In multicellular organisms, cell-to-cell adhesion is vital in the mediation and integration of single cells into functional tissues and organs.20 Furthermore, many cell adhesion molecules are able to suppress cell growth and migration primarily through contact inhibition in tumor tissue; however, loss of cell-to-cell adhesion may promote tumor cell growth as well as cell dissemination. Members of the immunoglobulin superfamily of cell adhesion molecules (IgCAMs), including CEACAM1, constitute a large group of cell surface glycoproteins with ancient roots in the animal kingdom that specialize in cell-to-cell adhesion.20 Different expression patterns of CEACAM1, including membranous and cytoplasmic expressions have been previously defined.14,15
CEACAM1 cytoplasmic expression and loss of CEACAM1 expression in HCC specimens reflected aggressive tumor biology and predicted a poor prognosis for patients with HCC in previous studies.9,16 In the present study, loss of membranous CEACAM1 expression in HCC specimens was significantly correlated with both tumor size and the number of tumor nodules.
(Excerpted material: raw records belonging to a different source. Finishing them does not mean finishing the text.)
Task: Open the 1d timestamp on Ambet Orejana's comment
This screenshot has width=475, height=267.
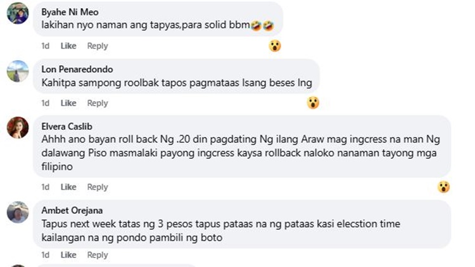Action: coord(46,255)
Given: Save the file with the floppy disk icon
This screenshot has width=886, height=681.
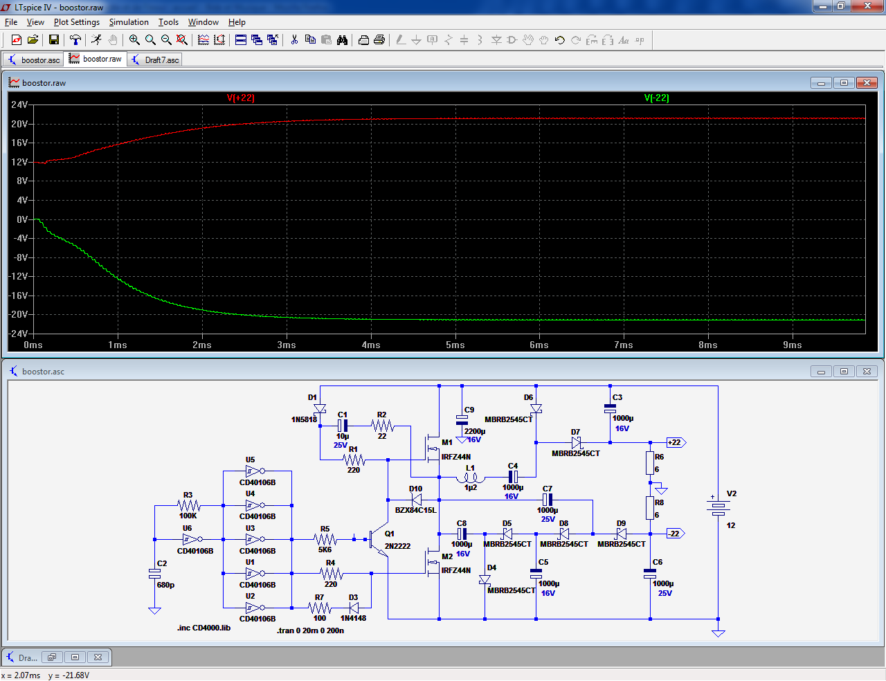Looking at the screenshot, I should [x=53, y=40].
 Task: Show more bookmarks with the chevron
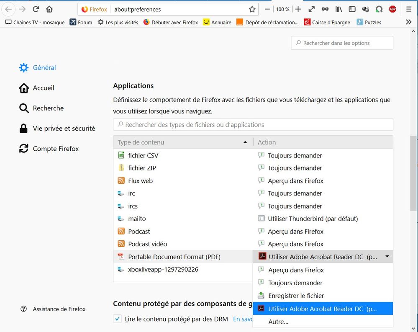409,22
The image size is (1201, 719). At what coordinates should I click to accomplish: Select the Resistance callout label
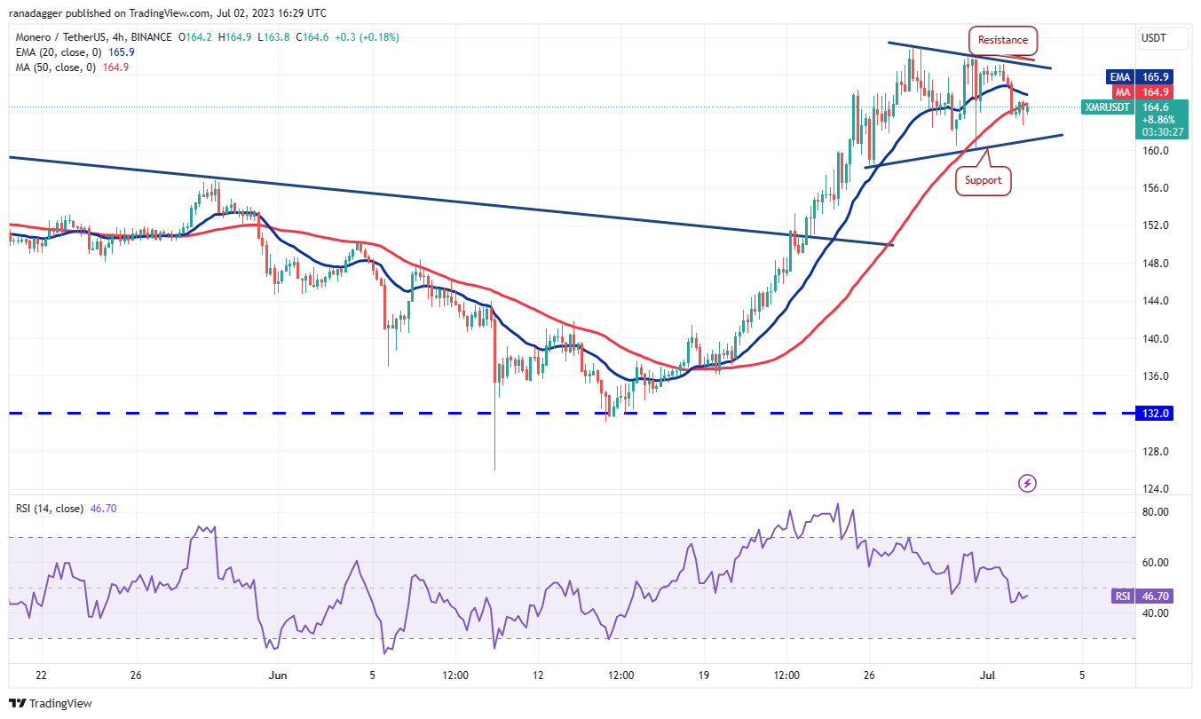click(1002, 40)
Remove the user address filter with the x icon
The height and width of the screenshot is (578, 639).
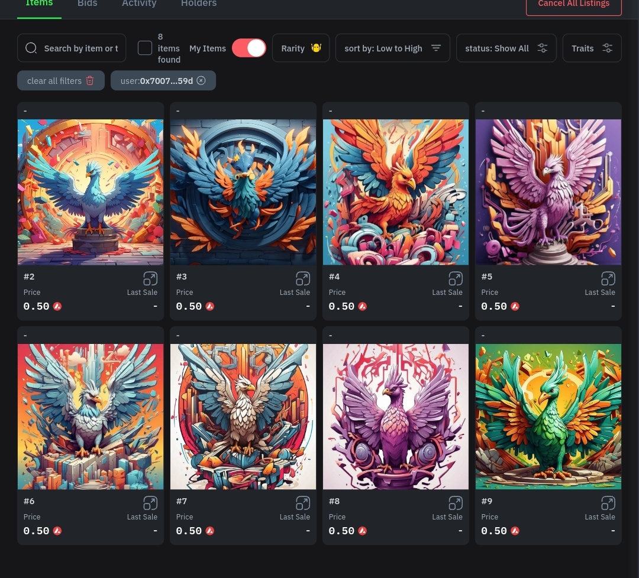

Furthermore, loss of membranous CEACAM1 may be involved in the recurrence of HCC after LT. Thus, we propose that membranous CEACAM1 expression in HCC cells can promote cell adhesion and mediate the integration of single tumor cells into HCC tissues, which, in turn, is able to suppress HCC cells growth and migration through contact inhibition in HCC tissues. Loss of membranous CEACAM1 expressed in HCC cells may disrupt cell-to-cell adhesion and help tumor cells escape from the primary mass, which might cause the tumor cells to disseminate into the circulation and/or distant organs. In turn, “tumor self-seeding” by circulating HCC cells may occur in the new transplant and/or distant organs.21
In univariate analysis, the RFS in patients with loss of membranous CEACAM1 expression who underwent LT was significantly less than patients with CEACAM1 membranous expression. This result suggests that HCC patients with CEACAM1 membranous expression may be good candidates for LT, whereas patients with loss of membranous CEACAM1 expression may be less suitable. In addition, multivariate analysis revealed that loss of membranous CEACAM1 expression was an independent poor predictor for RFS in HCC patients undergoing LT.
In summary, this study demonstrated that loss of membranous CEACAM1 expression in HCC was closely associated with aggressive tumor biology and poorer RFS in patients undergoing LT. These results suggest that loss of membranous of CEACAM1 in HCC might be a useful predictor of relapsing phenotype in patients undergoing LT and could serve as a novel selection criterion for LT. To the best of our knowledge, this is the first study to investigate the prognostic value of CEACAM1 expression in HCC patients undergoing LT. We speculate that HCC cells with loss of membranous CEACAM1 may lose cellular adhesion to the primary mass and promote tumor cells to disseminate into the circulation. “Tumor self-seeding” may occur in the new transplant and/or distant organs;21 however, the specific mechanisms require further exploration. Additionally, this study was confined to HCC patients who underwent LT at a single center. In order to verify the usefulness of this biomarker, large-scale, population-based prospective studies from different research centers need to be performed.